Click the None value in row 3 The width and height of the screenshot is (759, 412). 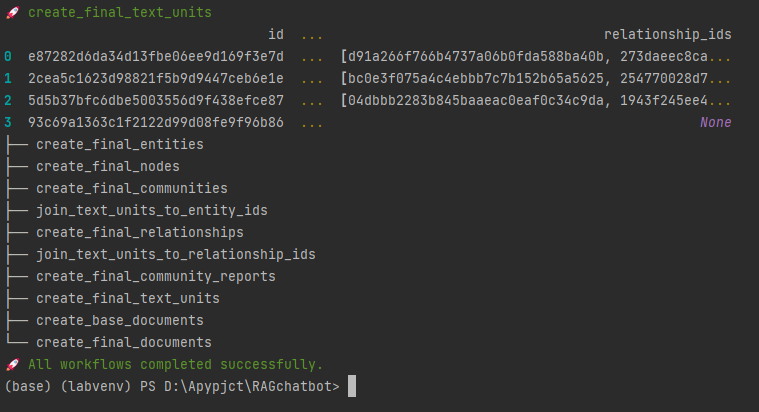pyautogui.click(x=715, y=122)
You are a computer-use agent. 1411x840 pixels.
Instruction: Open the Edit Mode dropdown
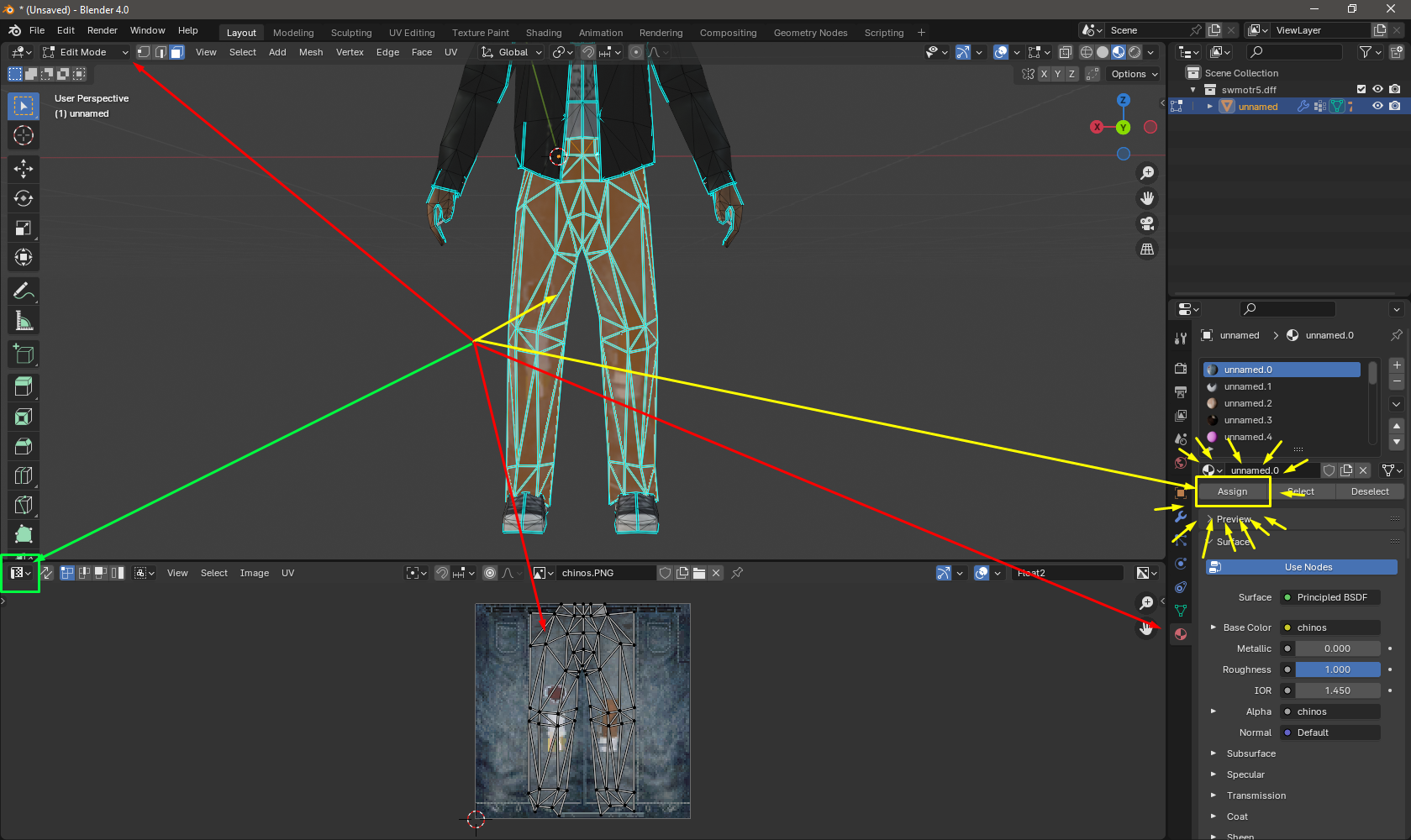[85, 52]
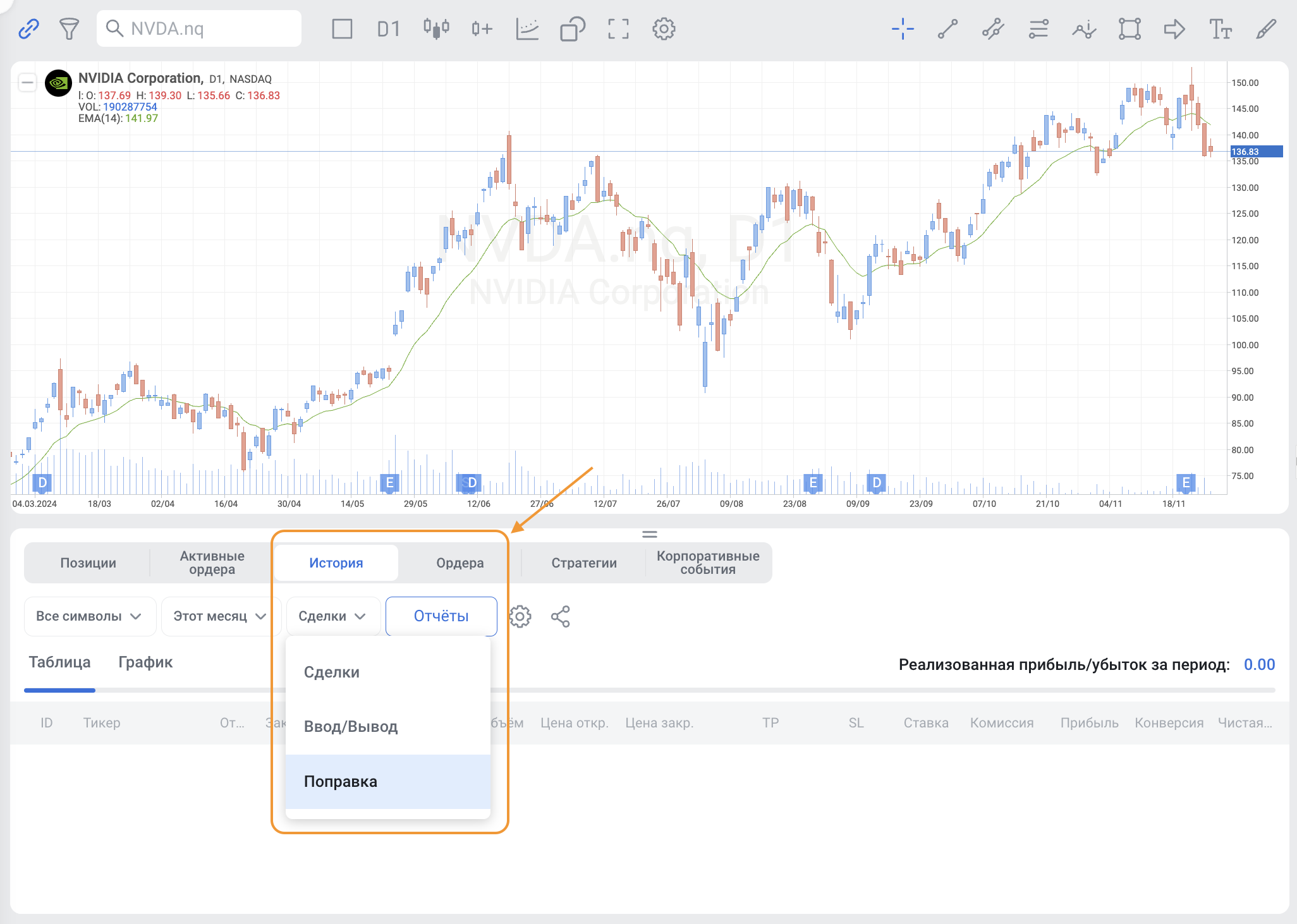This screenshot has height=924, width=1297.
Task: Switch to the График view
Action: [x=145, y=662]
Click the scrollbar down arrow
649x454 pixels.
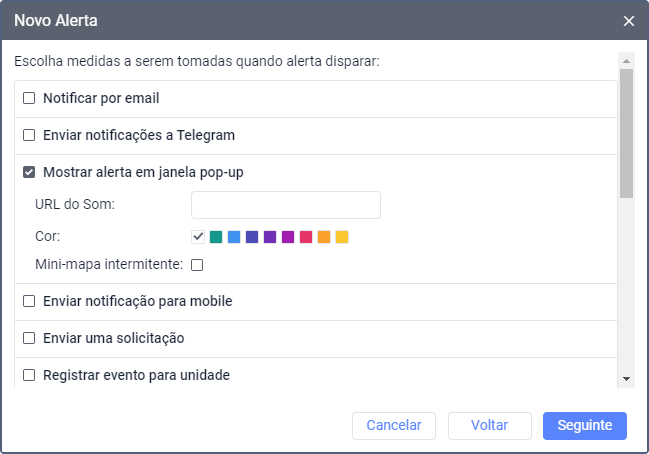(626, 379)
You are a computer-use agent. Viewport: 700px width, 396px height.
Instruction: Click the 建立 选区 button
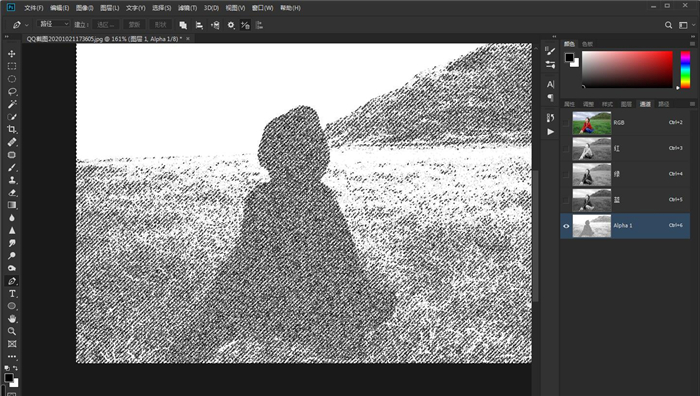coord(105,25)
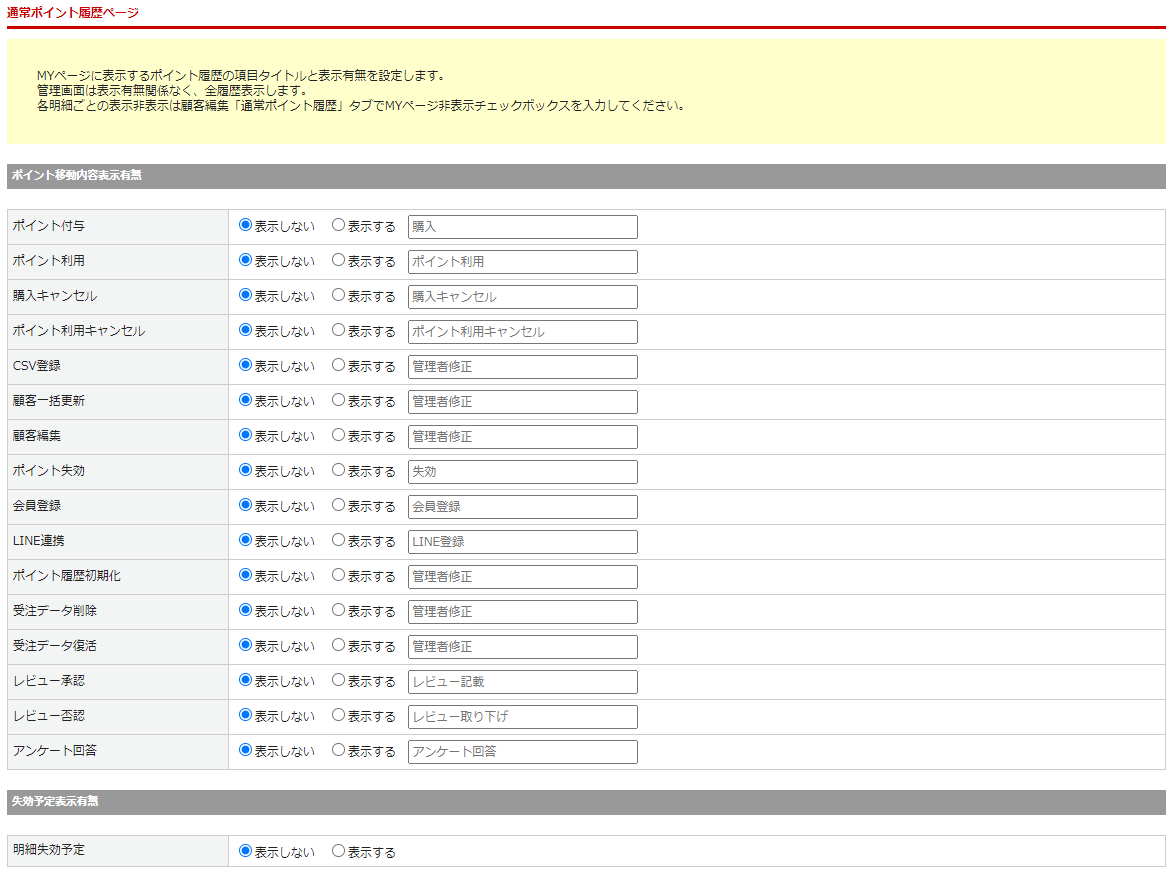Click the LINE連携 title text field

click(x=522, y=542)
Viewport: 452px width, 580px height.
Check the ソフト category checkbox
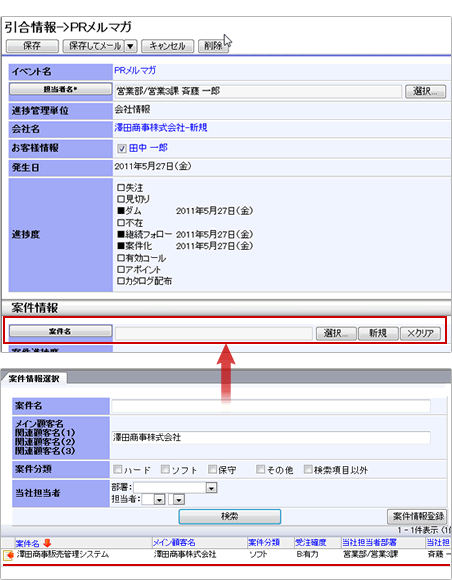(165, 469)
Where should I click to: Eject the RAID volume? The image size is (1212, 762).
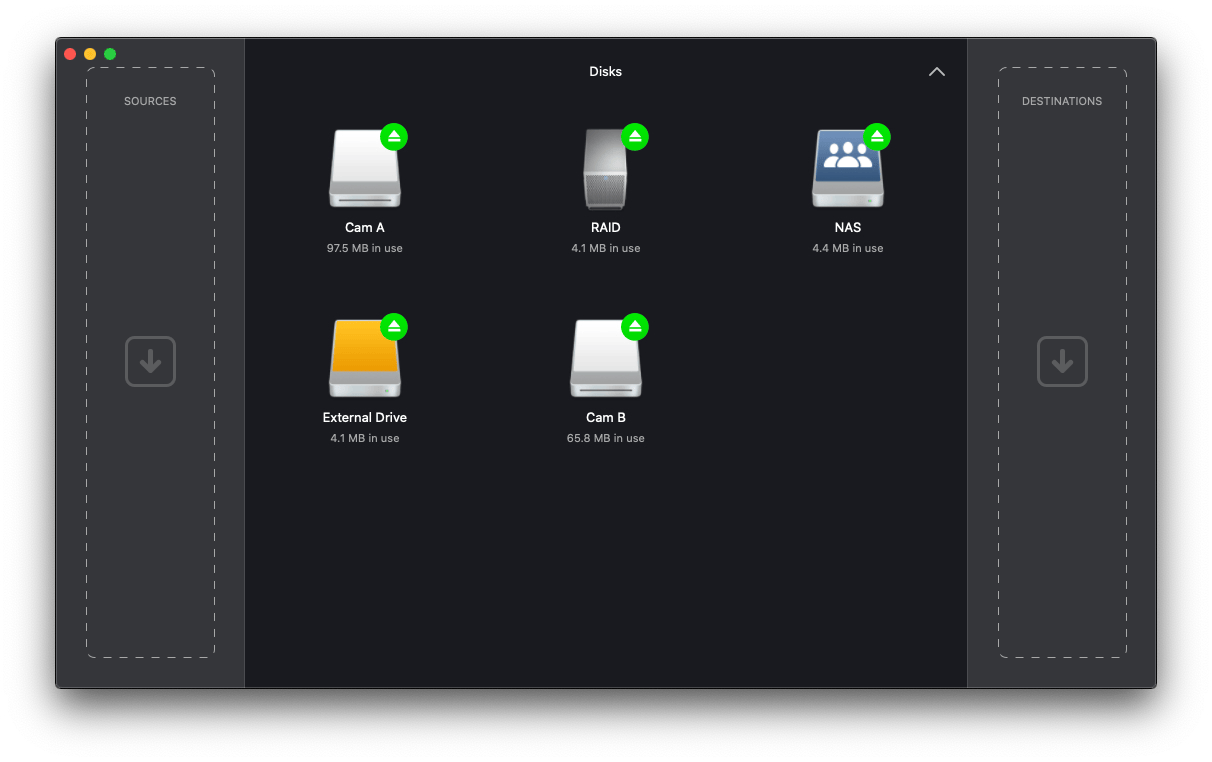(x=634, y=137)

# The problem
Lay out the listing as a Markdown table with the columns Number and Listing line, beginning at the line that has "Where should I" and stopping after the last line of the listing. Number each line, skip blank lines, and leave the pictures out.

# Solution to the problem
| Number | Listing line |
|---|---|
| 1 | Where should I click to: Eject the RAID volume? The image size is (1212, 762). |
| 2 | (x=634, y=137) |